Si subiera al cielo, allí estás Tú, si tendiera mi lecho en el fondo del abismo, también estás allí. Si me elevara sobre las alas del alba, o me estableciera en los extremos del mar, aun allí tu mano me guiaría, ¡ME SOSTENDRÍA TU MANO DERECHA! (Salmo 139: 8-10).
-¿Cree usted en Dios? —le preguntó George Sylvester Biereck a Albert Einstein.
La respuesta del genio siempre me ha cautivado.
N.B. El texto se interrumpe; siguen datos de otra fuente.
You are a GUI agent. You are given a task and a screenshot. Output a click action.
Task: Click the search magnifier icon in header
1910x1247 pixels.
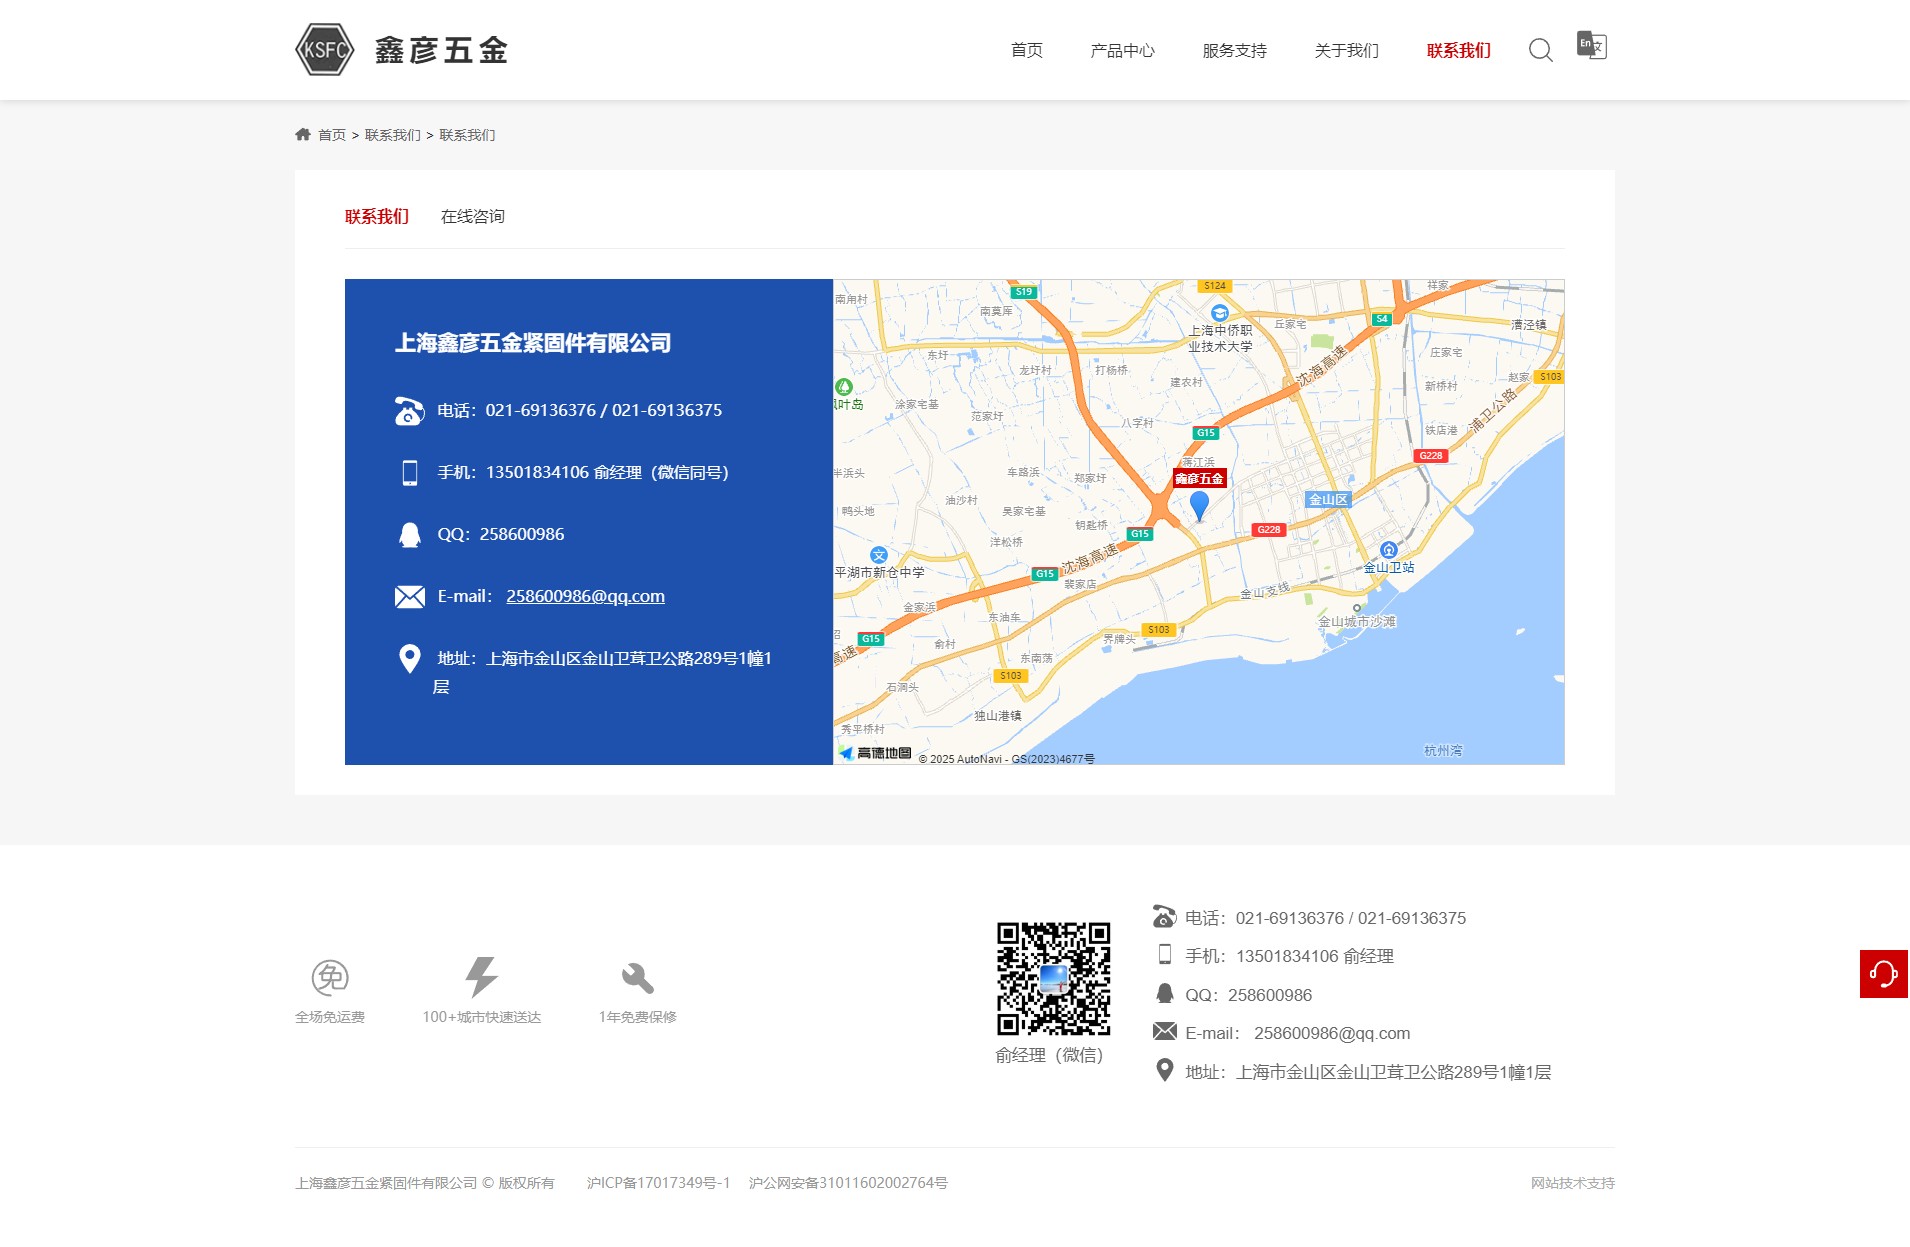[x=1540, y=50]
—No soy ateo —respondió el científico—. El problema que conlleva es demasiado vasto para nuestras limitadas mentes. Estamos en la posición de un niño dentro de una enorme biblioteca con cientos de libros escritos en diversos idiomas. El pequeño sabe que alguien debió haber escrito esos textos, pero no sabe cómo sucedió. Tampoco entiende los idiomas en los que están escritos. Además, intuye que existe un orden misterioso en su disposición, pero no sabe cuál es. Esa, me parece, es la actitud que un hombre inteligente debiera mantener respecto de Dios. Vemos el universo maravillosamente ordenado y obedeciendo ciertas leyes, pero solo entendemos escasamente dichos códigos.